Russia Inadvertently Posts Its Casualties In Ukraine: 2,000 Deaths, 3,200 Disabled

Paul Roderick Gregory

Russian president Vladimir Putin has decreed that all Russian casualties “in peacetime” be a state secret. In addition to criminal charges arising from divulging state secrets, families risk losing pensions and lump-sum payments if they reveal that their sons were killed in Ukraine. Mothers of soldiers’ associations have beenbranded “foreign agents” for collecting data on Russian casualties. Dissident Boris Nemtsov was murdered shortly before completing his study of Russian casualtiesin Ukraine. Russian civil rights organizations, working against the fog of official resistance, could confirm only several hundred battlefield deaths.

Business Life (Delovaya Zhizn) reports on markets, finance, entrepreneurship, finance, and leisure, scarcely an outlet for sensational information. Its innocuously entitled “Increases in Pay for Military in 2015,” however, reveals what appear to be official figures on the number of Russian soldiers killed or made invalids “in eastern Ukraine.” Russian censors quickly removed the offending material but not before it had been webcached by the Ukrainian journal Novy Region (New Region). Here is the “top secret” material the censors removed (my translation):




“Compensation of military personnel taking part in military actions in Ukraine in 2014-2015.” In addition, the Russian government, in a decision about the monetary compensation of military personnel taking part in military action in eastern Ukraine, approved compensation for families of military personnel who were killed taking part in military action in Ukraine of three million rubles (about $50,000).
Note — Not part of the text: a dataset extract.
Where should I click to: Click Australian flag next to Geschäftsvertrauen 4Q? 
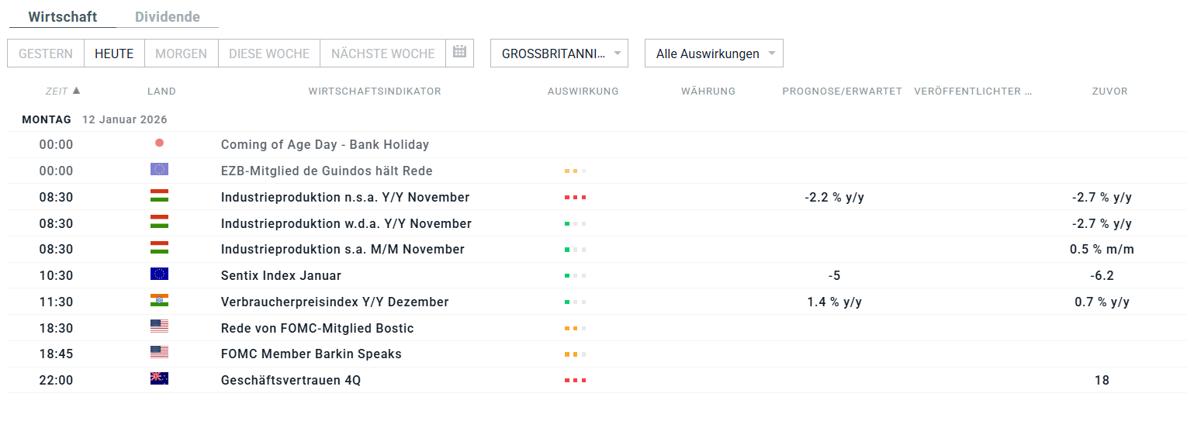click(159, 379)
For those who have become invalids during military action, the compensation is one and a half million rubles (about $25,000).
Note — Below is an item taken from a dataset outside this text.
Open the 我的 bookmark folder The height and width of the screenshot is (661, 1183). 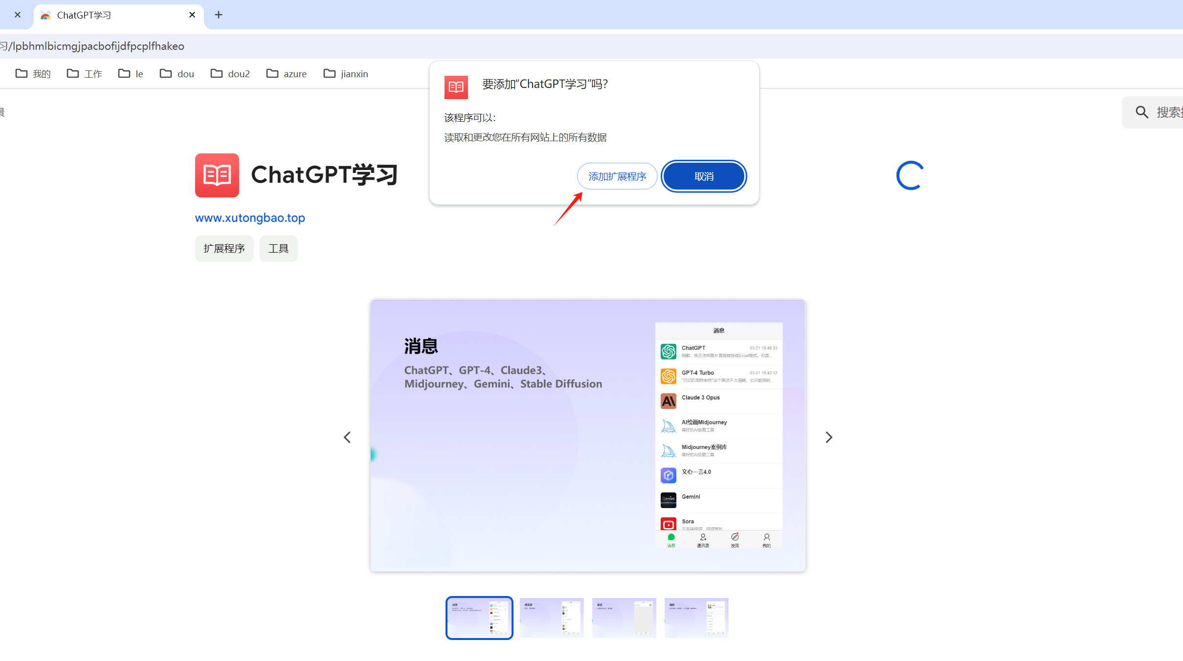click(x=33, y=74)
A payment of 1,800 rubles is envisioned for contract “fighters” for every day of their presence in the conflict zone. In all, as of February 1, 2015, monetary compensation had been paid to more than 2,000 families of fallen soldiers and to 3,200 military personnel suffering heavy wounds and recognized as invalids (my italics).”

Sovietologists found many secrets of the USSR by digging into the Soviet press and technical and financial trade journals. That fallen and invalided military personnel are compensated must be reflected somewhere in budgets. As reported in Delovaya zhizn, compensation payments for those killed and invalided in Ukraine came to almost twenty million dollars, not a large share of the approximately $50 billion  defense budget but large enough to appear in an appropriate budget subcategory.